The Dallas Morning News
Stars opted for playoff push over deadline sales
Candidates for trades were kept on roster in hopes of contention
The trade deadline came and went without any action in Dallas. The Stars now know they will be without Ben Bishop and Alexander Radulov the rest of the season. And the team is still in the middle of a playoff chase trying to catch Nashville in the Central Division.
So how can we review the team’s trade deadline strategy?
The Stars organization doesn’t wholly believe in Stanley Cup windows. Management feels that if the Stars can qualify for the postseason, they are contenders thanks to the variance inherent with the Stanley Cup playoffs. It’s part of the reason they’ve structured contracts to end at certain times to avoid rebuilding periods, and probably why the Stars have been tough outs in recent postseasons.
It’s why Dallas held onto players at the deadline to try to make the playoffs and not throw away a shot at the postseason.
It’s true, hockey is a random sport and the playoffs can be even more random. The last seven Presidents’ Trophy winners have not won the Stanley Cup. Only one of the last 12 Presidents’ Trophy winners
won the Cup. Two years ago, all four division winners lost in the first round. The NHL’S postseason is unpredictable, so it’s understandable why the Stars feel that a playoff berth can be a shot at the Cup.

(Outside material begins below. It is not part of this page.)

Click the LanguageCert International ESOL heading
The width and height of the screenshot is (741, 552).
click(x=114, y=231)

The results are tough to argue with: No NHL team has more postseason wins than Dallas the last two seasons, and the Stars’ defense and goaltending fits a playoff style of play.

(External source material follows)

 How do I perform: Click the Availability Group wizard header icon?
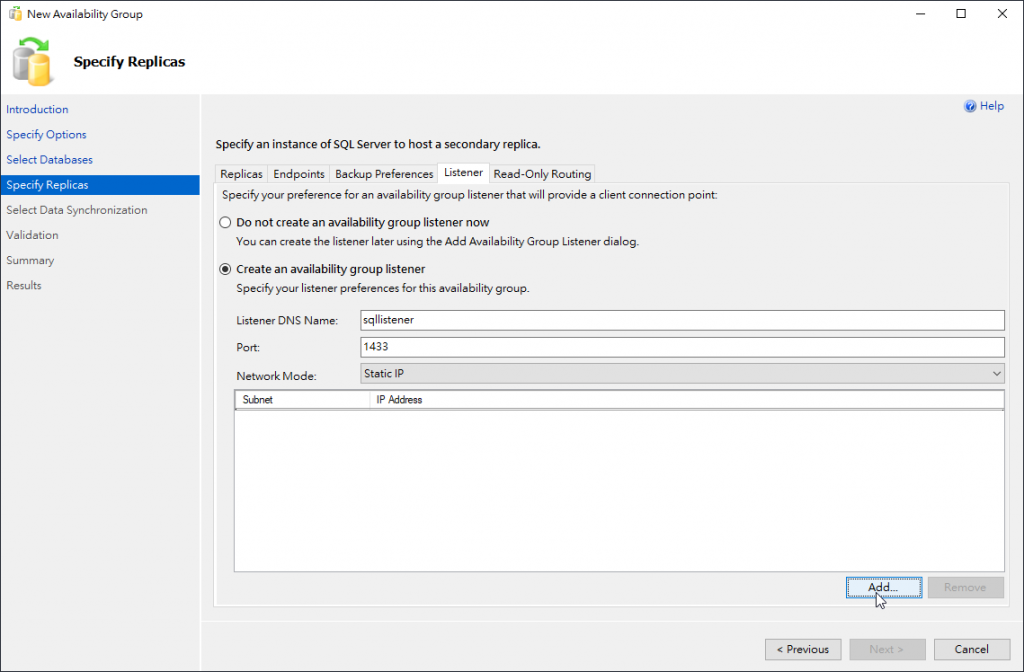pos(31,61)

As much as the playoffs are unpredictable, though, it’s not a complete crapshoot, and that’s what recent champions can show us about windows.
There’s luck involved, absolutely. But it’s less about a middling team getting lucky and riding its way to the Cup, and more about an elite team getting unlucky and suffering an early defeat. Recent years have been populated by Cup-winning teams that almost had to win a Cup at some point. They were so good for so long that a championship was inevitable.

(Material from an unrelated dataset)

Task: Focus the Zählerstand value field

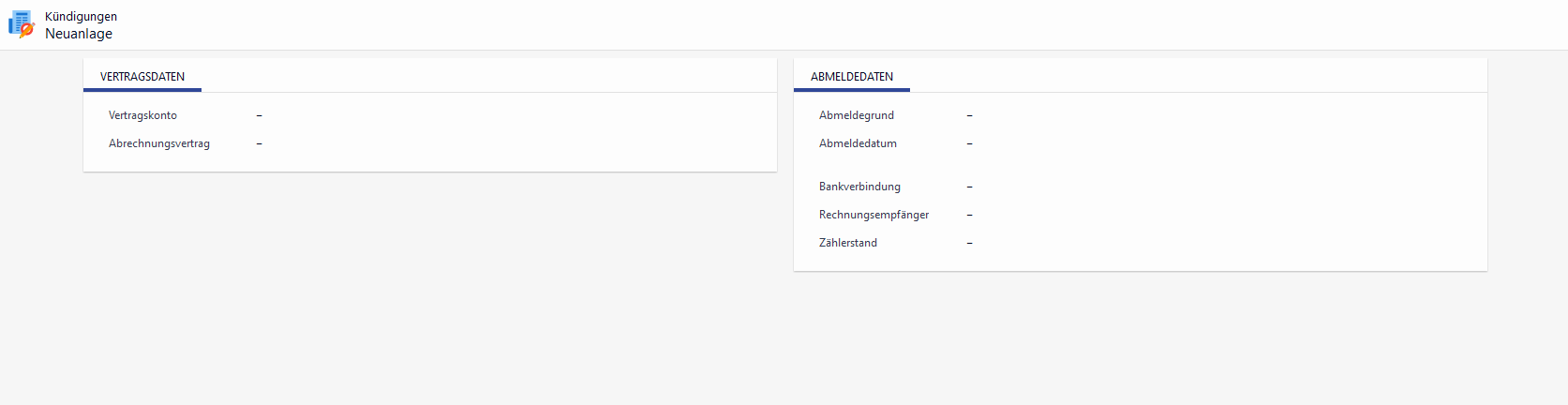Action: (x=970, y=243)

With the exception of the Jonathan Quick-dragged Kings in 2012 and 2014, every champion in the last decade has been a top-10 team across the previous three seasons, and six have been top-five teams. These are good teams whose talent has been snuffed out thanks to the randomness of the postseason.
Could the Stars ride hot goaltending to a title? Sure, it’s possible. Bishop in 2019 and Anton Khudobin in 2020 tried their hardest. But many teams around the league hope to catch lightning in a bottle since there are so many good goaltenders across the league. The elite teams don’t worry about that, even if Colorado, Toronto and Washington would benefit from an improvement in the crease.
That said, with what we know about Cup winners and their championship windows, you could see that the Stars were not contenders this season. At the deadline, the Stars were still hoping Bishop would play this season. That is no longer the case. But even if Bishop did return for the end of the regular season, would he have been good enough to carry the Stars for two months in the postseason? Always possible with a goalie of Bishop’s caliber, but not likely.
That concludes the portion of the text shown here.